The translation that follows is from Anna Cienciala, Natalia Lebedeva, and Wojciech Materski, Katyn: A Crime Without Punishment, Yale University Press, 2008.

Top Secret

Central Committee of the All Union Communist Party

To Comrade Stalin

In the USSR NKVD prisoner-of-war camps of the western regions of Ukraine and Belorussia [that is, occupied eastern Poland], there are at present a large number of former officers of the Polish Army, former workers in the Polish Police and intelligence organs, members of Polish nationalist c-r [counter-revolutionary] parties, participants in exposed c-r insurgent organizations, refugees, and others. They are all sworn enemies of Soviet power, filled with hatred for the Soviet system of government.

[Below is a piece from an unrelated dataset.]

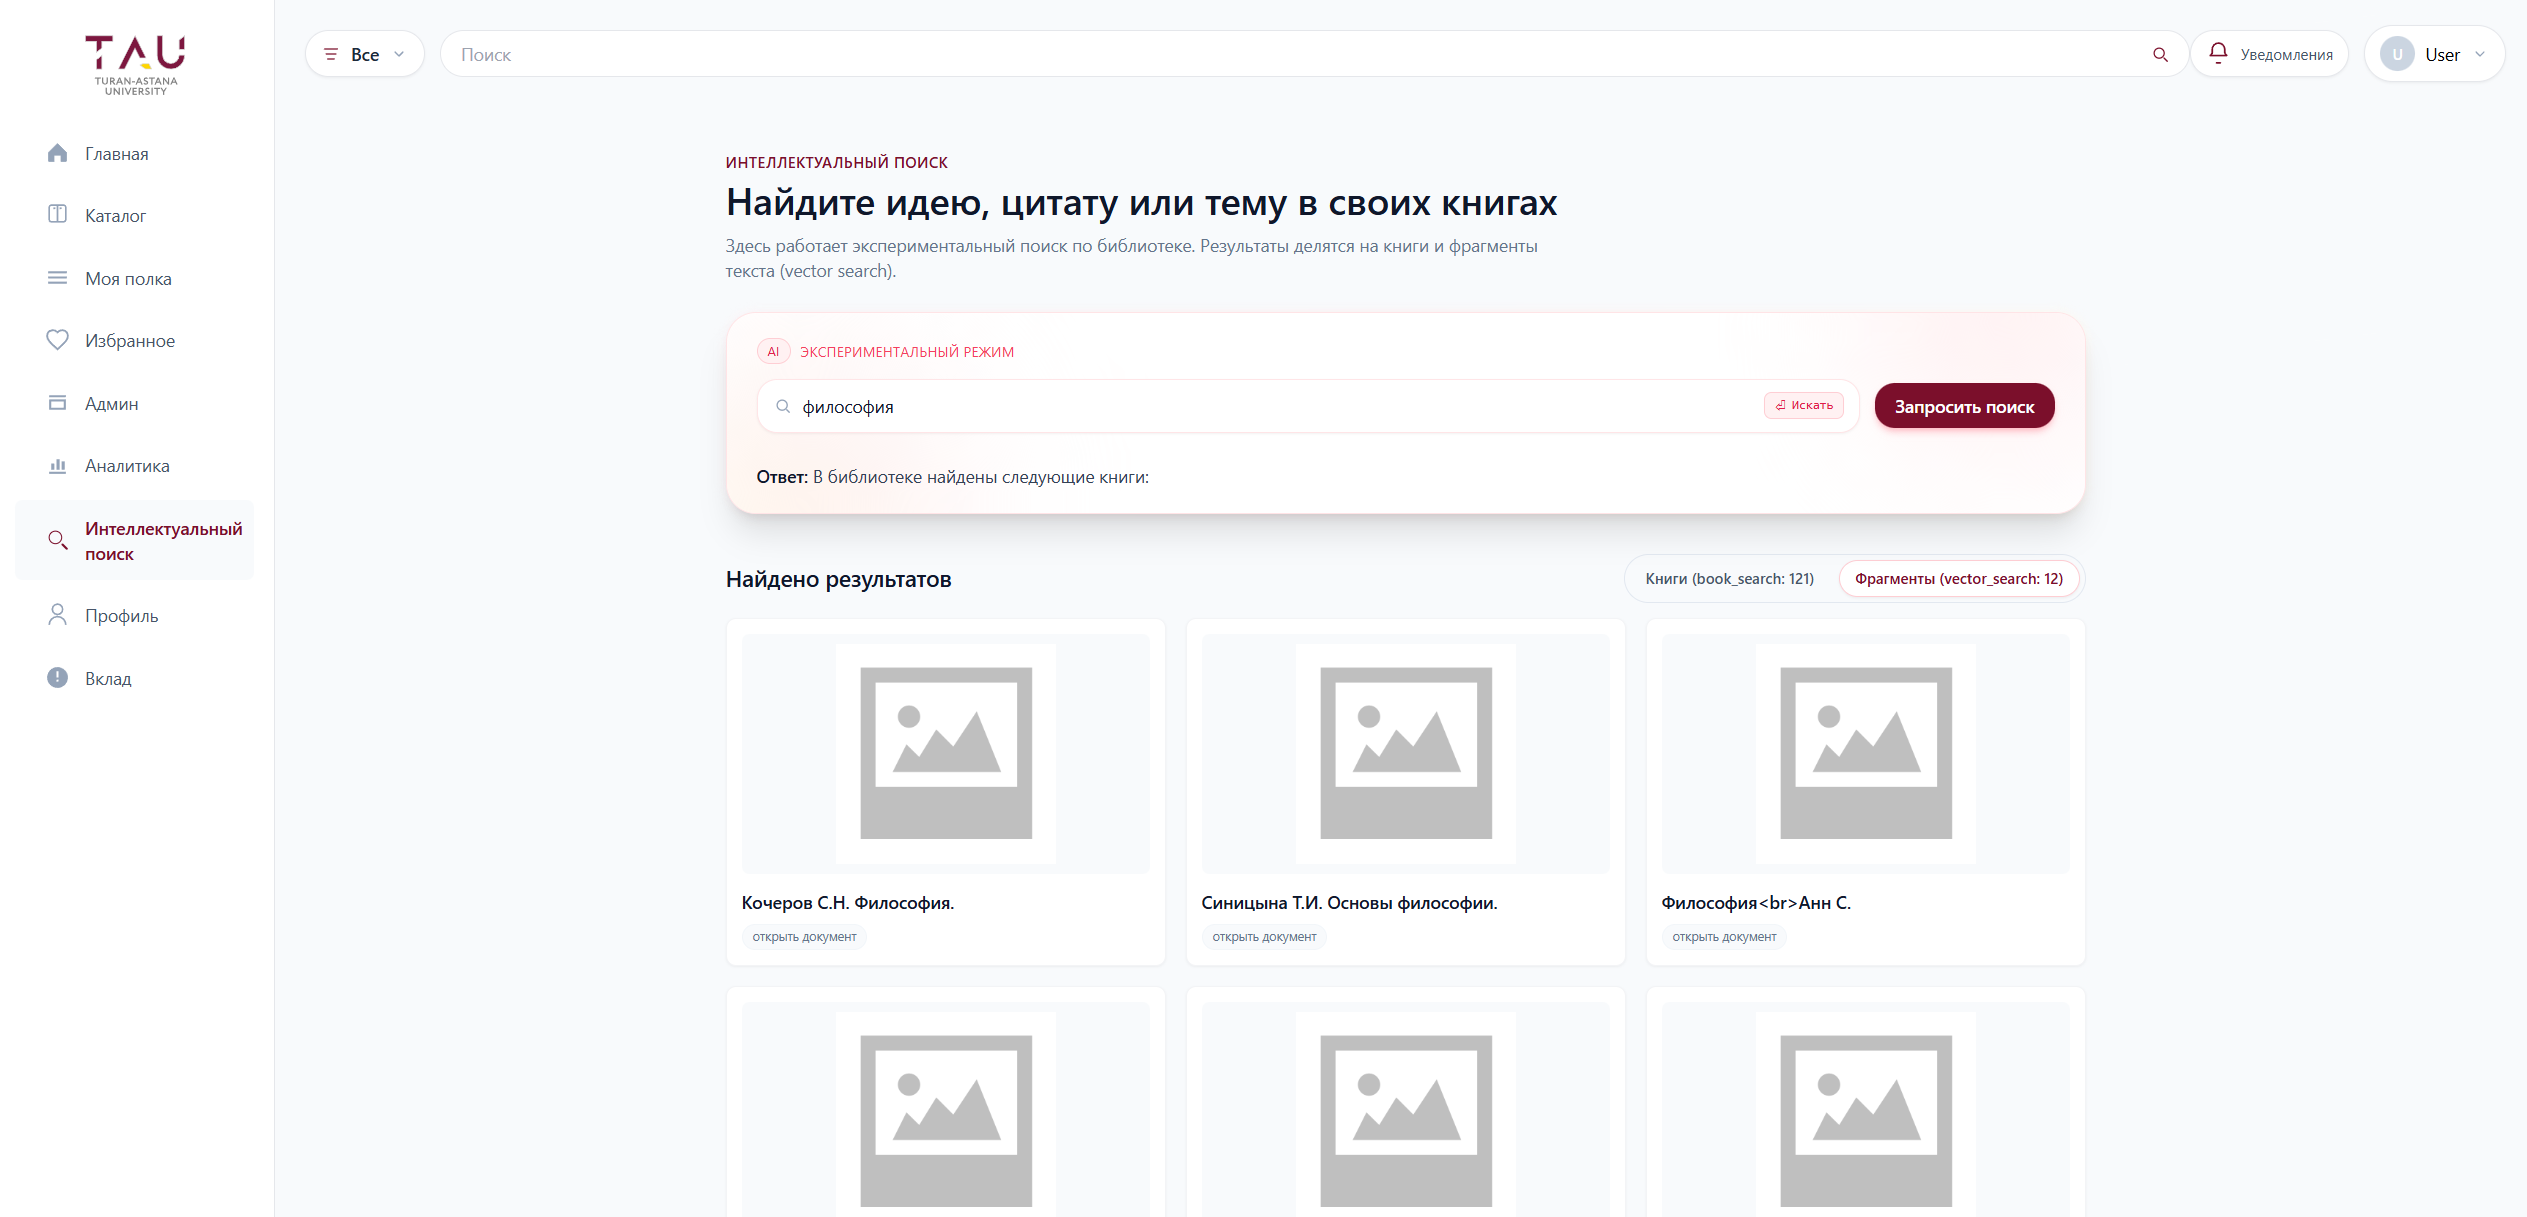Click the TAU university logo

(x=136, y=65)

Prisoner-of-war officers and police in the camps are attempting to continue their c-r work and are conducting anti-Soviet agitation. Each one of them is just waiting to be released in order to be able to enter actively into the battle against Soviet power.

The NKVD organs in the western oblasts [provinces] of Ukraine and Belorussia have exposed several c-r insurgent organisations. In all these c-r organizations, an active guiding role is played by former officers of the former Polish Army and former police and gendarmes.

Among the detained refugees and those who have violated the state border, a significant number of individuals who are participants in c-r espionage and insurgent organisations have also been uncovered.

The prisoner-of-war camps are holding a total (not counting the soldiers and the NCOs) of 14,736 former officers, officials, landowners, police, gendarmes, prison guards, settlers [i.e., Polish army veterans given grants of land in the border area], and intelligence agents, who are more than 97 percent Polish by nationality.

Among them are:

generals, colonels and lieutenant colonels 295
majors and captains 2,080
lieutenants, 2nd lieutenants, and ensigns 6,049
police officers, junior officers, border guards, and gendarmerie 1,030
rank-and-file police, gendarmes, prison guards, and intelligence agents 5,138
officials, landowners, priests, and settlers 144

In the prisons of the western oblasts of Ukraine and Belarussia a total of 18,632 arrested people (including 10,685 Poles) are held, including:

former officers 1,207
former police, intelligence agents, and gendarme 5141
spies and saboteurs 347
former land owners, factory owners, and officials 465
members of various c-5 and insurgent organisations and of various c-r elements 5,345
refugees 6127

Based on the fact that they are all hardened, irremediable enemies of Soviet power, the NKVD USSR believes it is essential:

I. To direct the USSR NKVD to:

1) examine the cases of the 14,700 former Polish officers, officials, landowners, police, intelligence agents, gendarmes, settlers, and prison guards who are now in the prisoner-of-war camps

2) and also examine the cases of those who have been arrested and are in the prisons of western oblasts of Ukraine and Belorussia, numbering 11,000, members of various c-r espionage and sabotage organizations, former landowners, manufaturers, former Polish officers, officials, and refugees, [and] using the special procedure, apply to them the supreme punishment, [execution by] shooting.

II. Examine [these] cases without calling in the arrested men and without presenting the charges, the decisions about the end of the investigation, or the documents of indictment, according to the following procedure:

a) against individuals in the prisoner-of-war camps on the basis of information presented by the USSR NKVD UPV

b) against individuals who have been arrested on the basis of information from files presented by the UkSSR NKVD and the BSSR NKVD

III. Assign the examination of cases and the carrying out of decisions to a troika consisting of Comrades Beria, Merkulov, Kobulov, and Bashtakov.